EXCERPT
What's .self, .Type and .Protocol? Understanding Swift Metatypes

Ah metatypes. That's another one for the list of things I use everyday but couldn't explain in an interview if my life depended on it.

Metatypes are pretty useful in Swift, and you have certainly used it in multiple occasions. Unfortunately they look pretty weird in code, which can cause some confusion when trying to understand what they really are.

I for one know how these weird suffixes can confuse you, but don't worry, they are actually pretty straightforward once you get to know the differences between each of them. But before getting into that, let's take a step back:

What's a Metatype?

If you take a look at Apple's docs, you'll see that a metatype is defined as being the type of a type. Wait, isn't String a type? What could possibly be type of a String that's already a type? SuperString??

It sounds weird in theory, but that's because we got used to Swift's syntax which specifically hides some of these details from us in order to make the language easy to use. To understand metatypes, try to stop seeing things as types and start seeing them more as instances and classes (the usage keyword, not the object!) instead.

Considering the following snippet: How would you define SwiftRocks() and : SwiftRocks?

struct SwiftRocks {
    static let author = "Bruno Rocha"
    func postArticle(name: String) {}

let blog: SwiftRocks = SwiftRocks()

You can say that SwiftRocks() is an object and SwiftRocks is its type, but instead, try seeing SwiftRocks() as an instance, and : SwiftRocks itself as the representation of the type of an instance. After all, you can call the instance method postArticle() from blog, but you can't access the class property author.

Now, how can we access author? The most common way would be through SwiftRocks.author which will directly return you a String, but I will ask you to forget about that one for a moment. Is there another way?

I know that Bruno! You can call type(of: blog).author!

Yup! That is also correct, as type(of) transforms something an object into something that allows you to access all class properties. But have you ever tried to call just type(of: blog) to see what would happen?

let something = type(of: blog) // SwiftRocks.Type

One of the weird suffixes! The type of SwiftRocks is SwiftRocks.Type, which means that SwiftRocks.Type is SwiftRocks's metatype.

By using Xcode's code completion on the something property, you'll see that a reference to a metatype allows you to use all of that type's class properties and methods, including init():

let author: String = something.author
let instance: SwiftRocks = something.init()

That's very useful when you want a method to instantiate objects for you (like how UITableView cell reuse and Decodable work), access class properties or just overall do actions based on the type of an object. Doing so in a generic way is easy as you can pass metatypes as arguments:

func createWidget<T: Widget>(ofType: T.Type) -> T {
    let widget = T.init()
    return widget

Metatypes can also be used in equality checks, which I personally find handy when designing factories:

func create<T: BlogPost>(blogType: T.Type) -> T {
    switch blogType {
    case is TutorialBlogPost.Type:
        return blogType.init(subject: currentSubject)
    case is ArticleBlogPost.Type:
        return blogType.init(subject: getLatestFeatures().random())

DATA EXTRACT
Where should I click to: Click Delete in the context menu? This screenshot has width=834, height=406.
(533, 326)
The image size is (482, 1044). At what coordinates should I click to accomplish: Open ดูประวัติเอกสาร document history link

WRITTEN TASKS
[1] Update the passage of the Swift metatypes article starting at "Ah metatypes. That's" and ending at "a type? SuperString??", replacing "weird" with "odd" throughout.
[2] Write the next part of the Swift metatypes article, picking up after its final line.

THE RESPONSES
[1]
Ah metatypes. That's another one for the list of things I use everyday but couldn't explain in an interview if my life depended on it.

Metatypes are pretty useful in Swift, and you have certainly used it in multiple occasions. Unfortunately they look pretty odd in code, which can cause some confusion when trying to understand what they really are.

I for one know how these odd suffixes can confuse you, but don't worry, they are actually pretty straightforward once you get to know the differences between each of them. But before getting into that, let's take a step back:

What's a Metatype?

If you take a look at Apple's docs, you'll see that a metatype is defined as being the type of a type. Wait, isn't String a type? What could possibly be type of a String that's already a type? SuperString??

[2]
    case is TipBlogPost.Type:
        return blogType.init(subject: getKnowledge().random())
        fatalError("Unknown blog kind!")

You can define the metatype of any type, including classes, structs, enums and protocols as being the name of that type followed by .Type. In short, while SwiftRocks refers to the type of an instance (which only lets you use instance properties), the metatype SwiftRocks.Type refers to the type of class itself, which lets you use the SwiftRocks's class properties. "type of a type" makes a lot more sense now, right?

type(of:) Dynamic Metatypes vs .self Static Metatypes

So type(of) returns the metatype of an object, but what happens if I don't have an object? Xcode gives me a compiler error if I try to call create(blogType: TutorialBlogPost.Type)!

To make it short, the reason you can't do that is the same reason why you can't call myArray.append(String): String is the name of the type, not the value! To get a metatype as a value, you need to type the name of that type followed by .self.

If that sounds confusing, you can see it like this: Just like String is the type and "Hello World" is the value of an instance, String.Type is the type and String.self is the value of a metatype.

let intMetatype: Int.Type = Int.self
let widget = createWidget(ofType: MyWidget.self)
tableView.register(MyTableViewCell.self, forReuseIdentifier: "myCell")

.self is what Apple calls a static metatype - a fancy word for what is the compile time type of an object. You use that more than you expect - remember when I told you to ignore SwiftRocks.author? The reason was because writing that is the same as writing SwiftRocks.self.author.

Static metatypes are everywhere in Swift, and you implicitly use them every time you access a type's class property directly. You might find interesting that the AnyClass type used by a table's register(cellClass:) is just an alias for AnyObject.Type:

public typealias AnyClass = AnyObject.Type

On the other hand, type(of) will return a dynamic metatype, which is the metatype of the object's real, runtime type.

let myNum: Any = 1 // Compile time type of myNum is Any, but the runtime type is Int.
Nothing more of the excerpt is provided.